Nel controllo interno e nella due diligence l'occhio esperto resta insostituibile, ma non scala: nessun revisore può ispezionare a mano centinaia di migliaia di registrazioni. La nostra ricerca punta a far emergere automaticamente gli indizi statistici che meritano un esame umano, riducendo l'enorme spazio dei dati a una lista corta di cose da guardare davvero.
Le anomalie come segnale
L'idea di fondo è che i dati genuini hanno regolarità statistiche difficili da imitare a tavolino. Quando qualcuno fabbrica o altera valori, tende a violarle senza accorgersene. Alcuni strumenti che studiamo e applichiamo:
- Legge di Benford. Nei dataset contabili naturali la distribuzione della prima cifra non è uniforme: l'1 compare molto più spesso del 9. Scostamenti significativi su un conto, una filiale o un periodo non provano nulla da soli, ma indicano dove guardare.

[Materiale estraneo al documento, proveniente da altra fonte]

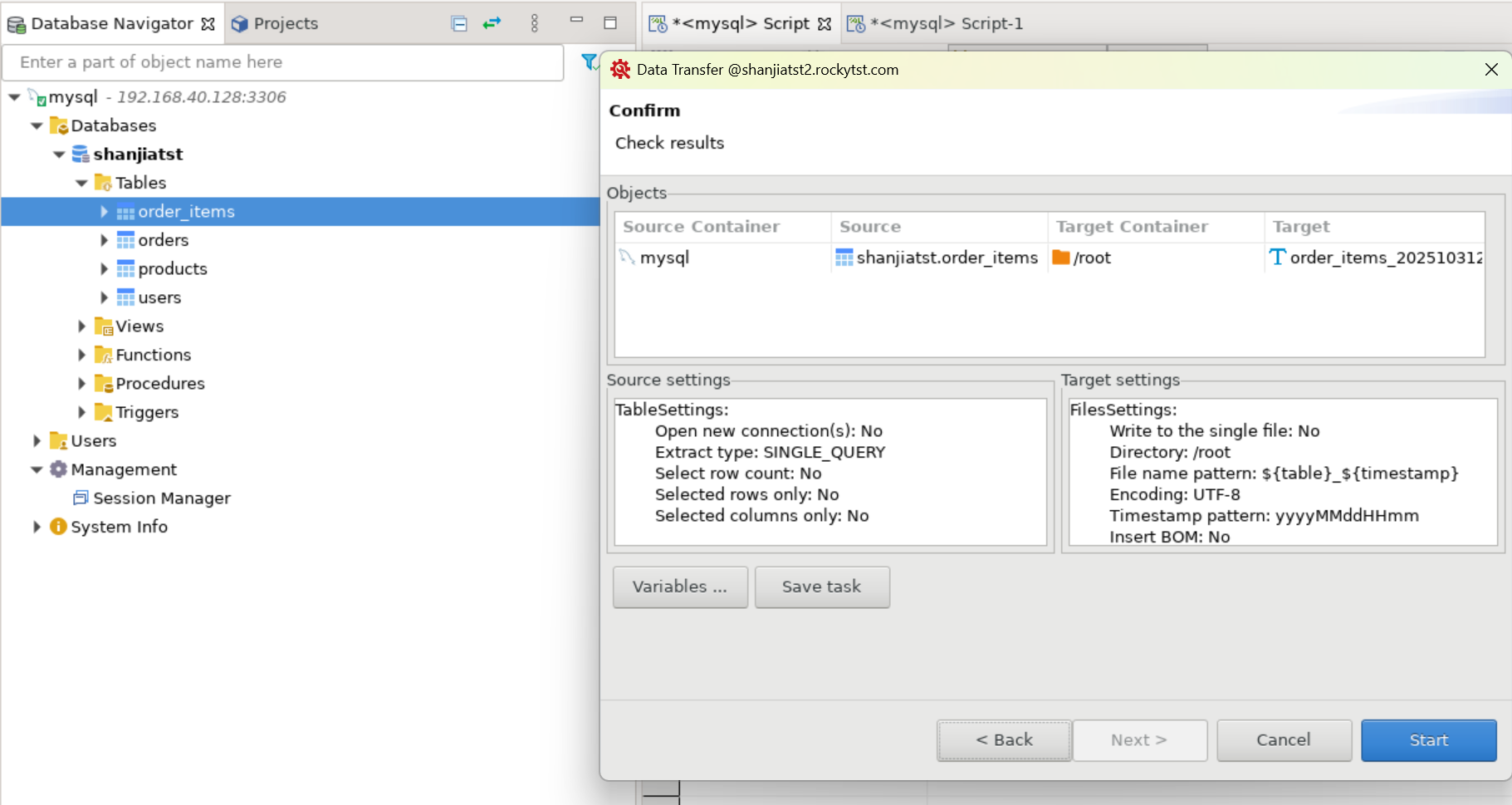Click the link with editor arrows icon
Screen dimensions: 1512x805
(492, 23)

- Pattern ricorrenti e soglie. Importi appena sotto i limiti di autorizzazione, numerazioni di documenti non sequenziali, fornitori che compaiono solo a fine periodo, arrotondamenti troppo frequenti: micro-regolarità che, aggregate, raccontano una storia.
- Outlier multivariati. Registrazioni che, considerate su più dimensioni insieme (importo, controparte, orario di inserimento, utente), risultano improbabili pur sembrando normali su ogni singola dimensione.
Dal sospetto alla prova
Il punto delicato della ricerca non è generare segnalazioni, è generarne poche e buone. Un sistema che grida al lupo a ogni transazione viene ignorato in una settimana. Lavoriamo quindi sulla calibrazione: contestualizzare le anomalie sul profilo specifico dell'azienda, combinare più indicatori prima di alzare una bandiera, e presentare ogni segnalazione con la spiegazione del perché è anomala, così che il revisore possa confermarla o archiviarla in fretta.
Il confine etico e metodologico
Un'anomalia statistica non è una frode: è una domanda. Lo strumento indica dove indagare; la qualificazione resta umana, professionale e prudente. Questa distinzione, oltre a essere corretta sul piano deontologico, è ciò che rende l'analisi utile invece che diffamatoria.